Jika sudah dilakukan FEED (Front End Engeneering and Desaign), maka FMO akan memberikan hibah sebesar 35 % dari total pembiayaan. Artinya sisa pinjaman lunak menjadi lebih kecil yakni 65%. Sementara usia jembatan tersebut di desain untuk 50 tahun ke depan. Dengan demikian pembiayaan pembangunan jembatan dan PLTAL nya, pemerintah Indonesia tidak mengeluarkan biaya sama sekali, karena jembatan dan power plantnya akan membiayai dirinya sendiri dengan revenew dari hasil penjualan listriknya yang di manfaatkan oleh PLN,” terangnya.
“AMDAL(untuk standar Indonesia) dan ESIA (amdal untuk standar Internasional sudah dilakukan dengan kesimpulan, Jembatan dan PLTAL Larantuka, layak bangun dan layak lingkungan,” terangnya.

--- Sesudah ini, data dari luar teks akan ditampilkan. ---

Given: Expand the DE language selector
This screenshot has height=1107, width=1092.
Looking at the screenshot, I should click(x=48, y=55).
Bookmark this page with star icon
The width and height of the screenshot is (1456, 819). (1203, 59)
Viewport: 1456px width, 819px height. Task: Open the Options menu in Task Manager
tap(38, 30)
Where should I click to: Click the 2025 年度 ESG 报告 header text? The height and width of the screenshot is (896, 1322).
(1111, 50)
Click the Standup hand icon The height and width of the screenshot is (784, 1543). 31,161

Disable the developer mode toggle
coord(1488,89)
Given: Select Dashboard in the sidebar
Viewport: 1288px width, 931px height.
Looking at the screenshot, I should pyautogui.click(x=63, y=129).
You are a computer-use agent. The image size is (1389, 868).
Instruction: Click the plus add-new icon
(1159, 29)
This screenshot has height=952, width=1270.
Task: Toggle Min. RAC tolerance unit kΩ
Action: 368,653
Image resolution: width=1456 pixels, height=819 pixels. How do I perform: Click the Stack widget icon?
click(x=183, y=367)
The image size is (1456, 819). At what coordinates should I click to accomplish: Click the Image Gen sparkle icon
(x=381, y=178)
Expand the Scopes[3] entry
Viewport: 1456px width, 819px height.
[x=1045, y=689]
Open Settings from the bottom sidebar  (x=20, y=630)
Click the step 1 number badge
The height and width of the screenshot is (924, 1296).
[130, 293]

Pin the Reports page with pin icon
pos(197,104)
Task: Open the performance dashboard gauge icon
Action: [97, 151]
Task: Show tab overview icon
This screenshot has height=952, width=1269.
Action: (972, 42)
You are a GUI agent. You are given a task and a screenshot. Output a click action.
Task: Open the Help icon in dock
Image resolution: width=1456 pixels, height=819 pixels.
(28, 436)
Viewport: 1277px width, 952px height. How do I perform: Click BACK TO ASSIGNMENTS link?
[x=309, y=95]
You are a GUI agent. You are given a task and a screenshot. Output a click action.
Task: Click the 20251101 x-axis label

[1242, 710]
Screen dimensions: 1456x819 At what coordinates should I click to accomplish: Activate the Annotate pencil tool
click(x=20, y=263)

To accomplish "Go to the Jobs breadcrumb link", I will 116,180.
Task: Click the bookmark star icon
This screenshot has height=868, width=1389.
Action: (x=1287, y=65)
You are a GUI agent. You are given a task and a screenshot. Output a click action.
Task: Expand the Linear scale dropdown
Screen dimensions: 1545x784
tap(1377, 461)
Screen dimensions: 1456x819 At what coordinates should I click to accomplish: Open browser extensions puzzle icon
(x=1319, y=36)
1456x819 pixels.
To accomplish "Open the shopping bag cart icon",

Direktur Perencanaan Korporat dan Pengembangan Bisnis, PT PLN Pusat, Hartanto Wibowo mengatakan bahwa, energi yang dihasilkan oleh arus laut dan gelombang laut adalah energi yang sangat potensial untuk di eksplorasi dalam mendukung program Presiden Jokowi dimana saat ini Indonesia berada dalam transisi energi.